N.D. – Jim Holmes was put up for adoption twice.

Once when he was 6 months old, but his birth mother changed her mind. The second time was less than two months later, and his new parents brought him to Walhalla, N.D.

He never saw his birth mother, Ann Kopperud from Cooperstown, N.D., again. His father, Bill Davidson, the town butcher at the time, went West, “and as far as I know never looked back,” Holmes said.

Holmes’ history may have remained a mystery if not for a caseworker at The Village Family Service Center who helped him find medical records, leading to more information on his birth family in 2003. One by one, the pieces of his life’s puzzle fell in place. He learned his birth parents had died, but that he still had many living siblings in the Fargo area who wanted to meet him.

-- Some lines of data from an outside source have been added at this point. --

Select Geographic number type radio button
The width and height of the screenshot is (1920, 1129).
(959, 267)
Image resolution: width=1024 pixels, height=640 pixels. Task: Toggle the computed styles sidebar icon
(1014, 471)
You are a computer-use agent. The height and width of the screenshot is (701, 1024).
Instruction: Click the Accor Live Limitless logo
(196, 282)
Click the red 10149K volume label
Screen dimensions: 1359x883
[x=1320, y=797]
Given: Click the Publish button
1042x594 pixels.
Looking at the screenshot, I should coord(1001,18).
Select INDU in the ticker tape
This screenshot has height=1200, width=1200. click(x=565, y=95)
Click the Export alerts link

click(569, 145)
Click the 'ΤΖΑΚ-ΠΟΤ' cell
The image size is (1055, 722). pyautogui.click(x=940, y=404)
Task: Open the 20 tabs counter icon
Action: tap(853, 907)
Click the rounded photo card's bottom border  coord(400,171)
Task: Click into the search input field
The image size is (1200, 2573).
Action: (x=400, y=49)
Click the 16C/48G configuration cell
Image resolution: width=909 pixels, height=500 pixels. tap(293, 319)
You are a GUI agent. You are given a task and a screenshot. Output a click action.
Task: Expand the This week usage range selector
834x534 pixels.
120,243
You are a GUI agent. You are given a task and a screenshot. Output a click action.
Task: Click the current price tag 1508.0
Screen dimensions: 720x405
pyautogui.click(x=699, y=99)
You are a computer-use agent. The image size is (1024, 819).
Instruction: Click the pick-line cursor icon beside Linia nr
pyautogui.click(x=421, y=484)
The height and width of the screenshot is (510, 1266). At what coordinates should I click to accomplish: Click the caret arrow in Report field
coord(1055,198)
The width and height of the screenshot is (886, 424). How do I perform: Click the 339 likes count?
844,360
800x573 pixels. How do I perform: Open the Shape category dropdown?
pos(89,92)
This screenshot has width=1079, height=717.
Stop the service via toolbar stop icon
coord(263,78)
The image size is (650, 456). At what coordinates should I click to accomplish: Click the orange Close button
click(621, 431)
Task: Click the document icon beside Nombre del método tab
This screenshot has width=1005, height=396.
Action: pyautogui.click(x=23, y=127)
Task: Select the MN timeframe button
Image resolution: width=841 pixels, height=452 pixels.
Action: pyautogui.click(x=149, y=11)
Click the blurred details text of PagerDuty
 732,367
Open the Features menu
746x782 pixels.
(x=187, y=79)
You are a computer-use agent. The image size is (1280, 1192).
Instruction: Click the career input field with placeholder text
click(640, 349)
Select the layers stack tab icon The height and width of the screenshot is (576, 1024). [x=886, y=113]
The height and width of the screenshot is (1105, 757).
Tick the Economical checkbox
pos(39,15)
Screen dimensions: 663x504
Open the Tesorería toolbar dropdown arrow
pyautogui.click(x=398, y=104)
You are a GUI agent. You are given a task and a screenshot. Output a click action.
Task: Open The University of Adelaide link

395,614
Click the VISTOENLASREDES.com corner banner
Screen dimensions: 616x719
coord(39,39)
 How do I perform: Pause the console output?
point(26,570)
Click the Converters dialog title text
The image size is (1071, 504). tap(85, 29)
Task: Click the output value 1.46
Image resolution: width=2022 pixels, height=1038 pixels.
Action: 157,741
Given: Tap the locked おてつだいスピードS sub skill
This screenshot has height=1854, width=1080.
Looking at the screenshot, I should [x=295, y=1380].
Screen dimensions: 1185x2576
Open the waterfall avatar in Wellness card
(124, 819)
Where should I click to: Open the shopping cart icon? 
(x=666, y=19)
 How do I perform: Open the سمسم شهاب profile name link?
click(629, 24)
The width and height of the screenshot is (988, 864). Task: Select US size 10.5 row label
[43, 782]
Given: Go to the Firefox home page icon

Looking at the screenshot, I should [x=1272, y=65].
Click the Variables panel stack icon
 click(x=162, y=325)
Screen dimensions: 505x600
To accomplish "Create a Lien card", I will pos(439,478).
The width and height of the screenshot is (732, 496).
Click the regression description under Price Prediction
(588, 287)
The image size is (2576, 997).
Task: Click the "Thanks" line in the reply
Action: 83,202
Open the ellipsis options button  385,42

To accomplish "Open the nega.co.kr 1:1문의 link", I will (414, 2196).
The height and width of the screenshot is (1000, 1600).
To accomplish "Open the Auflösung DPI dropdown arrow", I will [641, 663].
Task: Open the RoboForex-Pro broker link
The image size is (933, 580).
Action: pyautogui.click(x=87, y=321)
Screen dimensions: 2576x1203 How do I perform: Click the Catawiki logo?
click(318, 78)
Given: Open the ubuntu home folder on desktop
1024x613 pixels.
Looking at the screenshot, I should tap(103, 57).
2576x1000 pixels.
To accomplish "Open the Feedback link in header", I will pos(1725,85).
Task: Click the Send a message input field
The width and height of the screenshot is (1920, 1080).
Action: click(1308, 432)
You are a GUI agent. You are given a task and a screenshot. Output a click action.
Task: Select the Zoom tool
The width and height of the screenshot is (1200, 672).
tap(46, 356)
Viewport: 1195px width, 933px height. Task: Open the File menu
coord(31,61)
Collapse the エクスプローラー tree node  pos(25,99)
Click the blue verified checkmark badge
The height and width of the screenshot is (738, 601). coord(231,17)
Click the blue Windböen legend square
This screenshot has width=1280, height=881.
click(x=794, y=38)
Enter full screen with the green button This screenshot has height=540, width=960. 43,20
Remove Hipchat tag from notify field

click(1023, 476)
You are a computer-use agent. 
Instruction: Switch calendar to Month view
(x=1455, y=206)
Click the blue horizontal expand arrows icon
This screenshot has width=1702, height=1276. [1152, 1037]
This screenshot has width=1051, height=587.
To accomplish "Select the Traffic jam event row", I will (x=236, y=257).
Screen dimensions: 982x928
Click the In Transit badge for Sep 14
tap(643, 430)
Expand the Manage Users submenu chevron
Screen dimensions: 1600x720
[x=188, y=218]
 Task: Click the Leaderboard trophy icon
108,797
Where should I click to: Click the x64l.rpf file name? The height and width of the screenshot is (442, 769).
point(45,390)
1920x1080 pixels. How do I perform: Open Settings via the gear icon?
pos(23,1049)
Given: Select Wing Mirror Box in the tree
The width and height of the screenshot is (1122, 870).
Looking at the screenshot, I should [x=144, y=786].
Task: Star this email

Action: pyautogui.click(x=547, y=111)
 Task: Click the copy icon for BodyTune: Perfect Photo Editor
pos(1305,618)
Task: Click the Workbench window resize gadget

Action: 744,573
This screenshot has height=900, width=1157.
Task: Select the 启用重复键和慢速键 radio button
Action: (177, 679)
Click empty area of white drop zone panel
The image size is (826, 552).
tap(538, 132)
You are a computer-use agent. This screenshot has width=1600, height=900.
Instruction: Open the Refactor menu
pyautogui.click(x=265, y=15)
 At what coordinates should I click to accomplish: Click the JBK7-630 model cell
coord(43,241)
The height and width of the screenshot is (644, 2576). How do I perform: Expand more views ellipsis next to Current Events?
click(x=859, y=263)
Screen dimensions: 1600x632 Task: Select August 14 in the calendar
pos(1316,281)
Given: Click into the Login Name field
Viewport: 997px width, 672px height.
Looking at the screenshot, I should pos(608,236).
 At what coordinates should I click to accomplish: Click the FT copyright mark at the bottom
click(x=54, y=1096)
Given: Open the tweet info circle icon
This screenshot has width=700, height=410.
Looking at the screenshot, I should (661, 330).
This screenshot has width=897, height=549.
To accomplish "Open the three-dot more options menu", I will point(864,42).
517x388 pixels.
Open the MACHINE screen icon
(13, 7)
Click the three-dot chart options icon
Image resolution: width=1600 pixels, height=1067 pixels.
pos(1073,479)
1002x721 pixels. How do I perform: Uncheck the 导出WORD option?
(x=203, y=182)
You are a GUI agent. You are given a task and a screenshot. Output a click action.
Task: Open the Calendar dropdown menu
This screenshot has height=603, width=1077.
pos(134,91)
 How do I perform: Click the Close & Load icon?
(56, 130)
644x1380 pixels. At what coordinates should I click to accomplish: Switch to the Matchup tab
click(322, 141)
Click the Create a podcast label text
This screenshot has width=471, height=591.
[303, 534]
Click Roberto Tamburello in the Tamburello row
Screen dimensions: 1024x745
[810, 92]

“My adoptive parents were great folks, but there were a lot of differences. As I became a teenager I grew up knowing I was adopted, but wasn’t sure what that all meant. It became a growing interest of mine. When I was in my 30s and got out of law school, I started to try to find out, but I couldn’t. I had to have a court order,” said Holmes, who’s now nearly 80 years old.

Holmes’ search is just one of the stories hidden in the file cabinets stored at The Village. And on Wednesday, Feb. 3, those records of about 7,000 files nearly doubled after Lutheran Social Services of North Dakota added their adoption records to The Village’s cache for safekeeping.

LSS, a 103-year-old agency, announced Jan. 15 that, due to the heavy drain on resources caused by its housing department, the agency could no longer survive.

The closure prompted concern among the community about the fate of the adoption records kept by LSS, and Sue Grundysen, a caseworker since 1983 first at LSS and now at The Village, took some of those calls.

“It’s all coming here, and it’s going to be safe,” she said she tells callers. “We’d hate for that information to be lost forever. It’s an honor to be the agency that holds this information for people.”